Lady Potters 64, Batavia 29
Lady Potters 59, East St. Louis 55 (OT)
Damned if I know what to say, other than be still my frickin’ heart. Talking about the East St. Louis game. The Potters were down 21 with a quarter to play. That late, nobody wins from 21 down. It’s deadsville.
Twenty-one down, they had not made a field goal in the third quarter. Twenty-one down, they had missed six of their last eight free throws. Twenty-one down, they couldn’t hit a bull in the ass with a bass fiddle.
It was 49-28, East St. Louis, and I made a note to myself, “Worst regular season loss ever?”
Then the Potters went and did the damn thing.
In one of their state championship seasons – maybe it was 2017 – the coach, Bob Becker, thought to praise his Lady Potters for their resilience, their refusal to lose, their ever-lovin’ persistence in the belief that doomsday would never arrive.
He said, “You are the toughest little shits in the entire state of Illinois.”
Well, now we have seen the arrival of Tough Little Shits, 2.0.
They began the fourth quarter with three buckets in two minutes – an Izzy Hutchinson rebound, an Addy Engel driving layup, a 3-pointer by the sophomore Julia Laufenberg. Those field goals caused a stirring of life. I even made a note: “Hope?”
Bob Becker saw more than hope. He said, “I looked at the clock, we’re only 14 down with six minutes to play. Plenty of time.”
In girls’ high school basketball, six minutes is not always time enough to score 14 points, let alone score 14 against a team that had pushed you around all day. But Becker said plenty of time, and the sweethearts of TLS 2.0 must have believed him because the game turned in ways only they might have imagined.
Engel came out of a timeout to throw in a 3-pointer. Now the Potters were within single digits, 49-40, 5:21 to play. East St. Louis called two timeouts in a minute, desperate to find a way through the Potters’ full-court pressure – desperate and failing. The pressure pushed East St. Louis to a nervous breakdown of turnovers and the Potters were quick to cash in.
An Ellie VanMeenen layup at 4:10. Two free throws by Hutchinson at 3:10. A Tatym Lamprecht 3 at 1:56. An Engel drive at 1:23. Two more Hutchinson free throws at :45.4 made it 51-all.
When it was over, when she held a tiny plaque that went to the champions of this Thanksgiving Tournament, I asked Lamprecht an unanswerable question: “Was there a moment, a play, when you knew, ‘We got this’?”
Unanswerable? Not on your life. Tatym Lamprecht had the perfect answer.
“When I made that 3, the first one in the fourth quarter,” she said. That one moved Morton within three, 50-47, for the first time in an hour. Then came the Engel layup and Hutchinson’s free throws for the tie.
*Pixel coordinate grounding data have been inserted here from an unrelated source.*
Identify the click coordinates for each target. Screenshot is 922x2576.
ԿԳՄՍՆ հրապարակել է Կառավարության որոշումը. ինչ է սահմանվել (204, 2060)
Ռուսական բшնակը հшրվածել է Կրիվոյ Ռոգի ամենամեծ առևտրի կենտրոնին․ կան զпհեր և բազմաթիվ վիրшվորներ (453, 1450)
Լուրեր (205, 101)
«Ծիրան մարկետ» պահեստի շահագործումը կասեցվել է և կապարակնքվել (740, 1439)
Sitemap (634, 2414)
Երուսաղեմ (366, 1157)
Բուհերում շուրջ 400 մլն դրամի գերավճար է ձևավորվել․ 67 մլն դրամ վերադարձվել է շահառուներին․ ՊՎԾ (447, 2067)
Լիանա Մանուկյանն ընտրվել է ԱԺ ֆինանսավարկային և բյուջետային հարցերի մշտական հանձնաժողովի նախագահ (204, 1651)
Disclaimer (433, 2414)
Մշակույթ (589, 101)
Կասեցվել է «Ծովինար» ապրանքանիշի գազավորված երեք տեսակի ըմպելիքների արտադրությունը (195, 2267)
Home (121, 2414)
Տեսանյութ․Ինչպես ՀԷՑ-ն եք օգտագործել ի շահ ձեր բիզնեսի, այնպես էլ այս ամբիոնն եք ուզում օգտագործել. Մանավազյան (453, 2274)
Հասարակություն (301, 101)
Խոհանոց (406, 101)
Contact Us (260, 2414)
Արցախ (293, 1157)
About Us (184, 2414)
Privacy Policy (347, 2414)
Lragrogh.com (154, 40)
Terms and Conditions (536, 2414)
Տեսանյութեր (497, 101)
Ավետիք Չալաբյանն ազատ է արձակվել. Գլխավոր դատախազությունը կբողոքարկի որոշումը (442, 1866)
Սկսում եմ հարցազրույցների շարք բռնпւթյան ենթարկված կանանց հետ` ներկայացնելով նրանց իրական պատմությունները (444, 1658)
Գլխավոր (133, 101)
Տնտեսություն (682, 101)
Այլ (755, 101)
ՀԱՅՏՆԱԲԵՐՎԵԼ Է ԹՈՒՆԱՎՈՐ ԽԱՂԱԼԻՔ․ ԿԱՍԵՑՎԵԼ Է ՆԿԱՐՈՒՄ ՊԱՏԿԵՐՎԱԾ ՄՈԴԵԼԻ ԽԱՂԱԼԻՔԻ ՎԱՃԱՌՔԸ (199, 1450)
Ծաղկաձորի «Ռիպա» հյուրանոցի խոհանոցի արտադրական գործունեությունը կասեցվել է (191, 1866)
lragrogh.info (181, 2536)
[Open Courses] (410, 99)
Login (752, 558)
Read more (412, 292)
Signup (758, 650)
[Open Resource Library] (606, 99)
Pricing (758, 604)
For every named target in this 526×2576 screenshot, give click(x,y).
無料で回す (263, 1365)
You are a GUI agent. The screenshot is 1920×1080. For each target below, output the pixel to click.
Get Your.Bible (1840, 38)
Another Lamprecht 3 was the killing dagger, her fifth 3 of the game. It came the first time she touched the ball in the overtime. It came after Hutchinson did the scratching, clawing, invaluable dirty work that winners do when it must be done.
Off the center tip to begin the overtime, a tip won by the East St. Louis player, the ball fell among three or four pairs of feet setting off a whirling, diving, falling-onto-the-pile scramble for possession of the kind that is won by the girl who wants the ball the most.
That girl on this night, all this night, always somehow coming up with the ball, was Isabella Hutchinson, who later would say, “We had more heart than they did.”
Her scrambling save set the Potters offense in motion. One pass, maybe two, and the ball moved to Lamprecht outside the arc on the left side.
Just lovely. Ball touched her hands. A microsecond later, gone, in the air, nothing but net. And the Potters led for the first time since late in the first quarter. Now it was 54-51.
Lamprecht added three more free throws and Laufenberg one to send East St. Louis to deadsville.
“This is a team that’s not going to quit,” Becker said. “It’s going to compete, regardless of what’s already happened. Winning is not easy. But the kids, their belief in themselves is getting better and better. We’re growing.”
I would tell you about the Potters first game Saturday, a 64-29 victory over Batavia. But too much happened and it’s too late to keep writing. Here’s the shorthand: Batavia was already worn out by winning an early-morning battle with Richwoods. Immediately after, foregoing rest so it could get to its football team’s state championship game, it had to play Morton. Many things ensued. Batavia was charged with three technical fouls, the coach was ejected, four Batavia fans were ejected from the gym for speaking ill of the referees, and the reserves got to play a lot. In all, it was fun.
Today’s Potters scoring:
In the Batavia game – Lamprecht 20 (including the 1,000th point of her career), Engel 10, Emelia Miller 9, Hutchinson 8, Laufenberg 5, VanMeeneen 4, Magda Lopko 4, Abbey Pollard 2, Anja Ruxlow 2.
In the East St. Louis game –Lamprecht 18, Engel 18, Hutchinson 14, Laufenberg 4, VanMeenen 3, Graci Junis 2.